Correlations Between Thermal Stability and Antioxidant Capacity of Rapeseed Oils

Regression analysis was performed for the relationships among PV, p-AV, Totox, FFA, time to reach 25 % TPC and DPPH results of the studied rapeseed oils with various OLH. The calculated results of correlation coefficients (r = 0.8454–0.9919) indicated that there are significant, positive correlations between Totox values and PV, p-AV, FFA content in fresh and the heated oil samples (Table 2).

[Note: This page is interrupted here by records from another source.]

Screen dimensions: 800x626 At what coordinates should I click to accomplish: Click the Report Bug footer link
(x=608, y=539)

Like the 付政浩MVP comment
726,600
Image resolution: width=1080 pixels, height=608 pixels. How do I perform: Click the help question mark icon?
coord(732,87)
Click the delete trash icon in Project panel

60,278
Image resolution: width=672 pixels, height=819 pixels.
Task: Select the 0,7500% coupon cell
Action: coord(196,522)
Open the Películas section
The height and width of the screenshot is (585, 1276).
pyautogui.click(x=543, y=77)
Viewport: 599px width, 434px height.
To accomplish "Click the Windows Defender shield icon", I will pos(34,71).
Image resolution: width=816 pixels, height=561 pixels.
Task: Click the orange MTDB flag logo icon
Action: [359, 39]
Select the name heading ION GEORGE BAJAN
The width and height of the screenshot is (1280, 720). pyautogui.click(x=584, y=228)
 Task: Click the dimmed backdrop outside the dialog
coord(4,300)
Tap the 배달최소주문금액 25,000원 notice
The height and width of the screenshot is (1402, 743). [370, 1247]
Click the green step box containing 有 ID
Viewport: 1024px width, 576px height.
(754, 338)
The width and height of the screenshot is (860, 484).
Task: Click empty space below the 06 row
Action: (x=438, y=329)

Table 2 Correlation coefficients (r) between parameters of thermal stability and antioxidant capacity of the unheated and heated rapeseed oils in the different layers height
Full size table

This fact can be explained by FFA playing an important role in the oxidative stability of rapeseed oil, therefore they have relative contributions to the production of conjugated diene hydroperoxides and especially carbonyl compounds. However, significant, negative correlations for DPPH and p-AV, Totox values and FFA level was observed (r = −0.9703 to −0.9980). Thus, higher AC revealed rapeseed oils with lower amounts of secondary oxidation products and FFA. Although, DPPH values are insignificantly related to the PV (r = −0.6930, p = 0.1269) and time to achieve 25 % TPC (r = −0.5509, p = 0.2573) in the examined rapeseed oils. It is noteworthy that PV and time of creation 25 % TPC in the heated oils at different OLH did not correlate significantly with any determined parameters (Table 2). A lower insignificant correlation coefficient (r = 0.7282) between the PV and p-AV indicates that a high rate of hydroperoxide generation does not always involve a high rate of generation of secondary oxidation products.

Conclusions

In this study, the results obtained suggest that, by increasing the OLH of the heated rapeseed oils, the SOS decreases significantly. With a reduction in SOS during pan frying, the rate of oil deterioration also decreases. Pan heating with the smallest OLH = 0.5 cm led to a noticeable deterioration of the frying oil. All chemical indicators of oil quality (PV, p-AV, Totox, FFA) had the highest undesirable values. Heating with a small OLH also led to the fastest time of TPC formation; a 0.5 cm layer reached 25 % TPC in a relatively short time (71.5 min), compared to the highest level 2.5 cm (315.1 min). Moreover the greatest decrease in the AC for the heated rapeseed oil with OLH = 0.5 cm was observed. The present study demonstrated the highly protective effect of increasing the OLH on the quality of the heated rapeseed oils.